Lymph node metastases, as the most common metastatic site, showed high tracer uptake with average SUVmax of 14.6, ranging from 3.7 to 59.3. This high uptake resulted in an excellent target-to-non-target ratio allowing the detection of lymph nodes smaller than 15 mm in diameter. Moreover, in our cohort of patients, the biggest group of lymph nodes with pathological uptake was Group A (small LN up to 15 mm) which included 19 of all 22 patients suspected of having LN metastases. These results demonstrate that in randomly chosen cohort of patients, pathological PSMA uptake may be expected in small lymph nodes and it should be taken into consideration when reporting the scans.

Skeleton is another common site of prostate cancer metastasis and also showed high tracer uptake with an average SUVmax of 15.9, ranging from 4.3 to 77. That makes bone metastases to be easily detectable as well as lymph node metastases. It should be noted that in this group of patients most of the pathological findings were reported in Group D, which was the biggest and represented pathological PSMA foci with correspondent CT findings. Two patients, however, had pathological PSMA uptake and no correlative finding on CT (Group E). This finding may represent bone marrow metastases without reactive bone formation which is missed by CT and will, perhaps, be missed by bone scan as well. Bone scan and CT are the current standard of care which, when applied in these cases, will lead to an underestimation of the burden of disease with implication on therapy planning. This pattern can also be seen in a benign lesion or may be related to an artifact. These aspects should be taken into consideration while reporting the scans, making PSMA uptake alone (without a CT finding) an equivocal finding, requiring further investigation or follow up. Although our results show clinical applicability of 68Ga-isoPROtrace-11 in patients with prostate cancer, it should be noted that comparison to other available kits, using the same (ANMI) or a different (THP) molecule as isoPROtrace-11 was not performed as it is not in the scope of the current study. To the best of our knowledge, there is no technical advantage comparing to THP kit. The advantage of isoPROtrace-11 in regard to ANMI kit, which is demonstrated in a video provided by ANMI, is that the radiolabeling process consists of 3 vials and special connectors, as opposed to isoPROtrace-11, which is a 1 vial approach kit. A 1 vial approach provides a simpler for Ga68 labeling. Overall, using isoPROtrace-11 is a time-saving technique resulting in increased radiochemical yields of >98% and purity of >91% after 5 min.

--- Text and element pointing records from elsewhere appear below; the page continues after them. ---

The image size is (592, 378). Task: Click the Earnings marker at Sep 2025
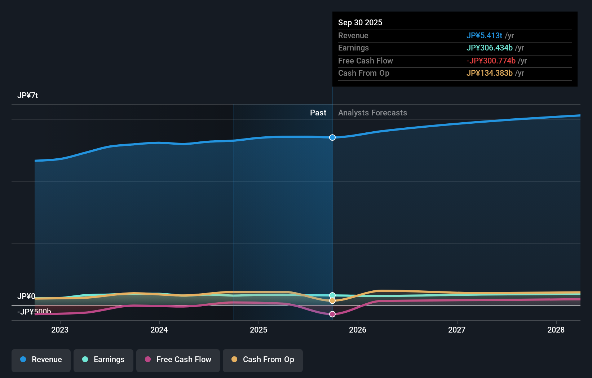pos(332,294)
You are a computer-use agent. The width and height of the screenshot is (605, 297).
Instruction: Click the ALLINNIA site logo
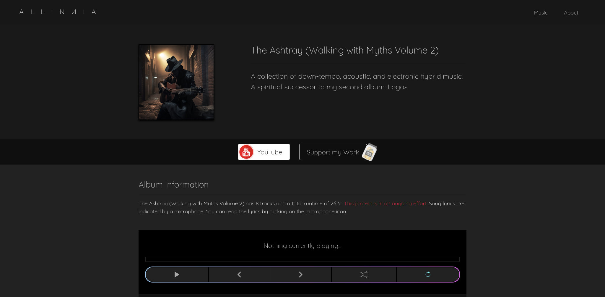[58, 12]
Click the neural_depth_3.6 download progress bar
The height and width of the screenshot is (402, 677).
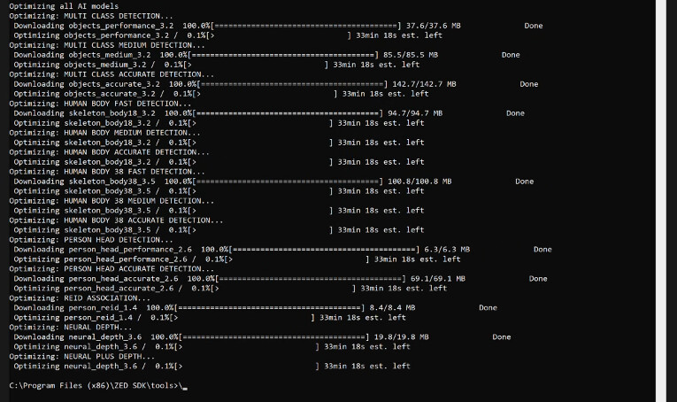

Comparing to the mentioned advantages, a module-based synthesis requires a more professional operator to handle the system. In addition to the higher cost of instruments and consumables (module, pumps, reactors, etc.), a module-based synthesis may present with more room for errors due to the complexity of module operation.

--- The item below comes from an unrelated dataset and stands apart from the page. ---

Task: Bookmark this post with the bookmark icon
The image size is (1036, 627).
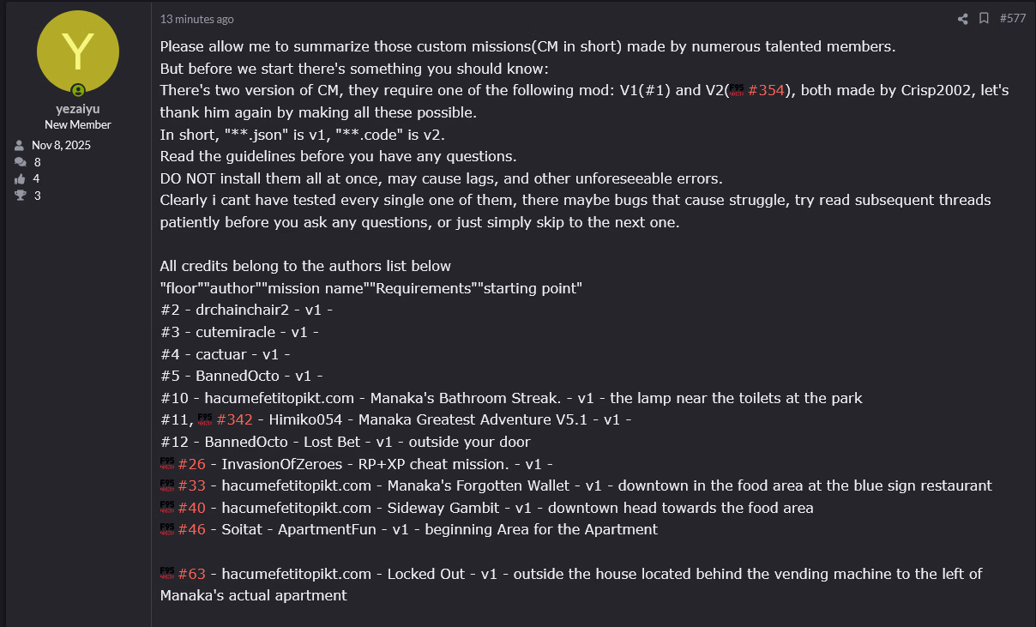Action: pos(984,19)
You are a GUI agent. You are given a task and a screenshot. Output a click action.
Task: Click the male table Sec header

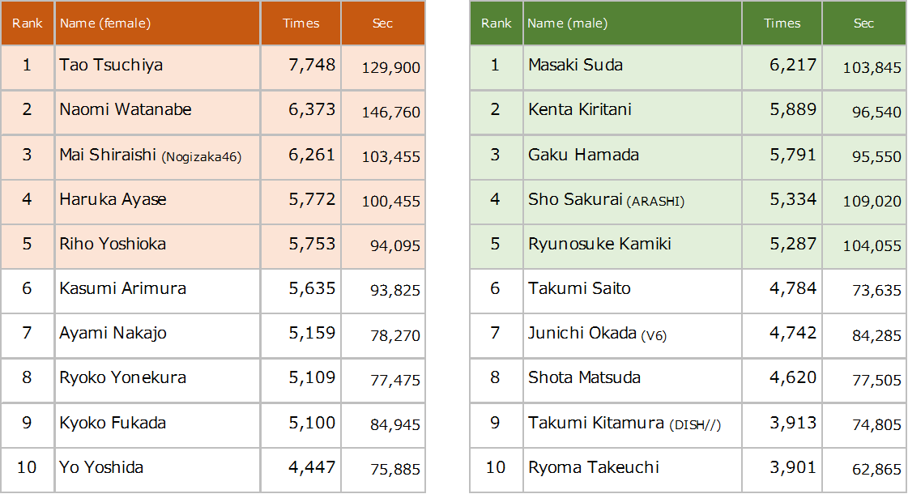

A larger prospective study comparing all available kits for 68Ga-PSMA-11 production with a novel 1-step cold kit technology may be of value.

Conclusions

This study provides 68Ga-isoPROtrace-11 biodistribution data in normal tissues and pathological findings, in a large patient subset, showing clinical applicability of the tracer produced with the cold kit technology. This approach may enable a robust, high quality, easy and quick labeling process.